Beginning with the line that holds "The image size is (1000, 567).", copy each line through the end of the material below, exactly and with no pictures.

==*==

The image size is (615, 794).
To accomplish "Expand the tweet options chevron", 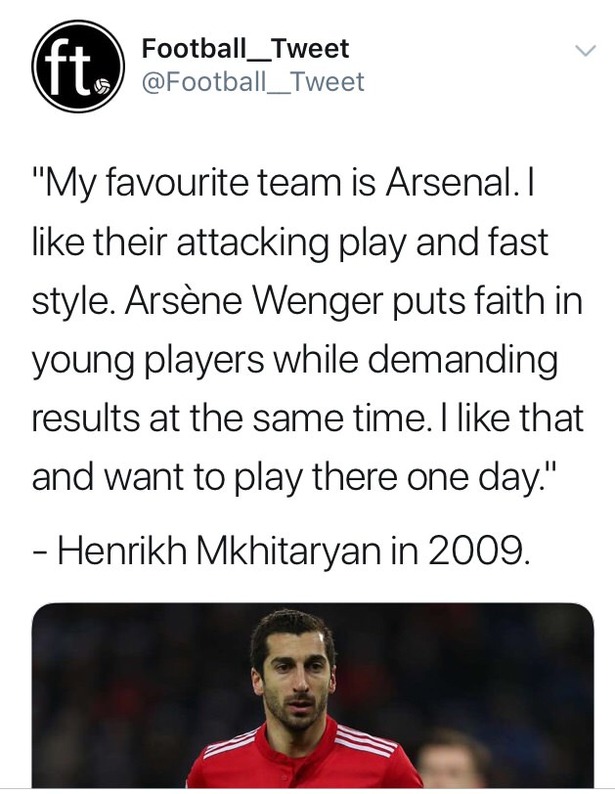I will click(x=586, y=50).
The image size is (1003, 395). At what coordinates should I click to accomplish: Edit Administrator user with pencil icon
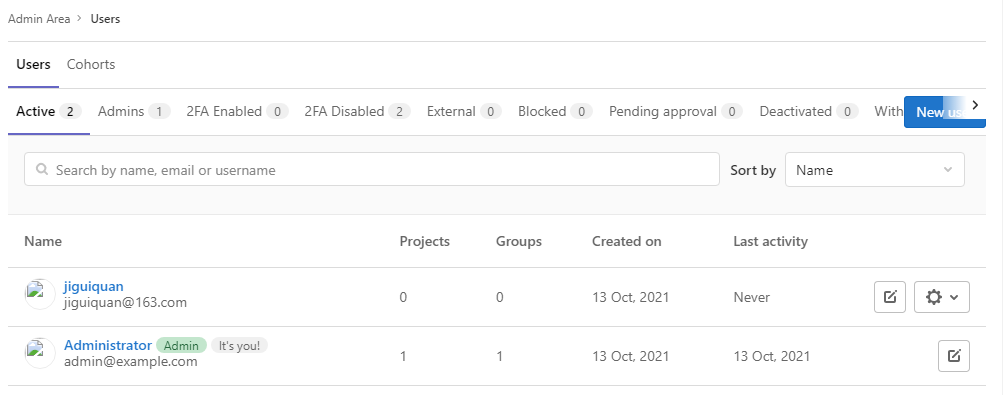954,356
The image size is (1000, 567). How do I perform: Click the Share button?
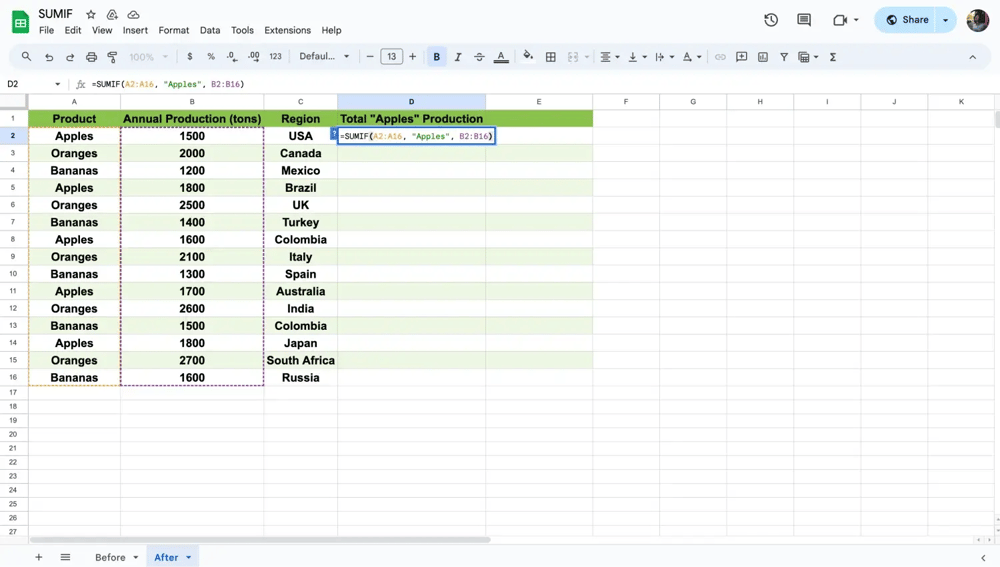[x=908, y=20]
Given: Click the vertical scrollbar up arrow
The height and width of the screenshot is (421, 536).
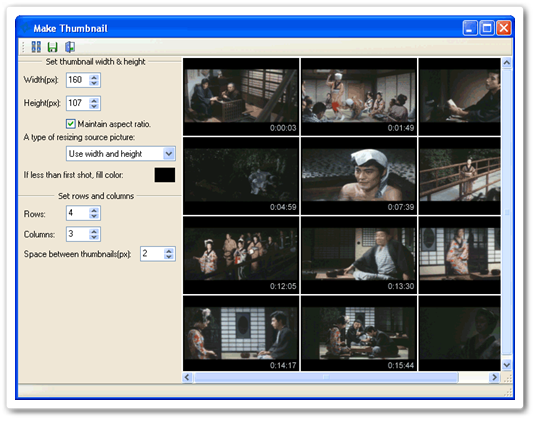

==*==

**Expected output**
The image size is (1000, 567). How do I perform: Click the Share button?
[x=908, y=20]
Given: Click the vertical scrollbar up arrow
The height and width of the screenshot is (421, 536).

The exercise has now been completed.